Monsieur Bouché, l'instituteur

L'instituteur, Monsieur Bouché, dit un jour à notre père :
Cyrille, demain, vous apporterez une banse pour venir à l'école.
Grand-mère Gillet, s'imaginant que le maître d'école souhaitait avoir une banse pour rentrer son bois de chauffage, remet donc à papa le panier d'osier tressé en écorce de noisetier.   Notre père se présente en classe avec l'objet demandé par le magister.
Mettez-le là, près du poêle, lui ordonne l'instituteur.   Bon, maintenant, installez-vous là-dedans.
Et notre père passa toute la journée bien au chaud dans sa banse, près du poêle.  L'histoire ne donne pas les raisons de cette correction originale, mais toujours est-il que Grand-Mère qui n'avait pas un caractère des plus facile, le retira sur le champ de l'école communale de Les Bulles et l'envoya continuer son apprentissage scolaire au village voisin de Prouvy et ce, jusqu'au remplacement de Monsieur Bouché.

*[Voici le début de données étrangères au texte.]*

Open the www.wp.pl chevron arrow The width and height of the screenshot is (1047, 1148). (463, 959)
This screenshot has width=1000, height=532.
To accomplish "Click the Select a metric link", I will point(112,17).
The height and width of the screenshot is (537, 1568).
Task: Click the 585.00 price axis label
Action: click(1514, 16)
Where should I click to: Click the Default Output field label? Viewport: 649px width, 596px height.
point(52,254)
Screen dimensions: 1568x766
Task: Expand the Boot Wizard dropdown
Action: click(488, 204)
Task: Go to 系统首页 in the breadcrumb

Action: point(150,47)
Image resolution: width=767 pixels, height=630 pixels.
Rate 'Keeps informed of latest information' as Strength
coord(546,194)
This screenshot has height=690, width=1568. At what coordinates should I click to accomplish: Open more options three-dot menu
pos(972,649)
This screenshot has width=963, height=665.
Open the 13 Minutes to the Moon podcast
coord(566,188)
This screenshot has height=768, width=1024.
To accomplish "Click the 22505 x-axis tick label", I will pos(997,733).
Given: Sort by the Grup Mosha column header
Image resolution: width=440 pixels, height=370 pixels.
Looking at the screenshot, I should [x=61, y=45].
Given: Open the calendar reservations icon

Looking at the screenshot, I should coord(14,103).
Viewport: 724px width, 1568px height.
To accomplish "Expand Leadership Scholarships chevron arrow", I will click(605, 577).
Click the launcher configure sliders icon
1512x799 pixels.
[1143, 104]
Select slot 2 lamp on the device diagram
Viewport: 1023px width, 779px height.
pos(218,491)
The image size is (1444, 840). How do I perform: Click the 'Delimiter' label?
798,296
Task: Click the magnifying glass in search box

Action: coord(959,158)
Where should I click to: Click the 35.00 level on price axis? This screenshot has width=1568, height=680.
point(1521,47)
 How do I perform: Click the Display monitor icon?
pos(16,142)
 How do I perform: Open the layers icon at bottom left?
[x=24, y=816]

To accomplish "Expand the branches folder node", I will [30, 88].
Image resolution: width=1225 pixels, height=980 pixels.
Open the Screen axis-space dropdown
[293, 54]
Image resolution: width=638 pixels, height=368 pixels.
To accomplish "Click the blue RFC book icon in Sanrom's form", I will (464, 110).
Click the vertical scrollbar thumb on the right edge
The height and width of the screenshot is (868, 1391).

Oncle Armand était très en colère contre le maître d'école.  En effet, celui-ci lui avait refusé de rentrer à la maison pendant la récréation afin d'y aller chercher une tartine qu'il y avait oubliée le matin.  À la sortie de l'école, la colère d'Armand est toujours aussi vive.  En voyant la boîte aux lettres postale fixée à un mur du bâtiment scolaire, il assène d'un ton rageur :
Dju kasserâ ta poss', peuqu' !1

Monsieur Bouché, en plus de son originalité, était ce qu'on appelle un homme assez bien portant, même plutôt obèse.  Quand il avait terminé de distribuer le travail à tous ses élèves, il avait l'habitude de se laisser lourdement tomber sur sa chaise et y piquer un bon somme.  Il ne se réveillait que lorsque ses ronflements et les mouvements saccadés de son énorme ventre faisaient s'entrechoquer dans la poche de son gilet sa montre et ses clefs, ce qui provoquait une espèce de sonnerie.
Un jour, le Donné plante entre les mailles de son fauteuil en osier une plume sergent-major, pointe en l'air, bien entendu.  Quand le père Bouché se fut affalé comme d'habitude dans son fauteuil, inutile de préciser qu'il s'est relevé tout aussi brusquement en hurlant, la plume plantée dans son énorme fessier.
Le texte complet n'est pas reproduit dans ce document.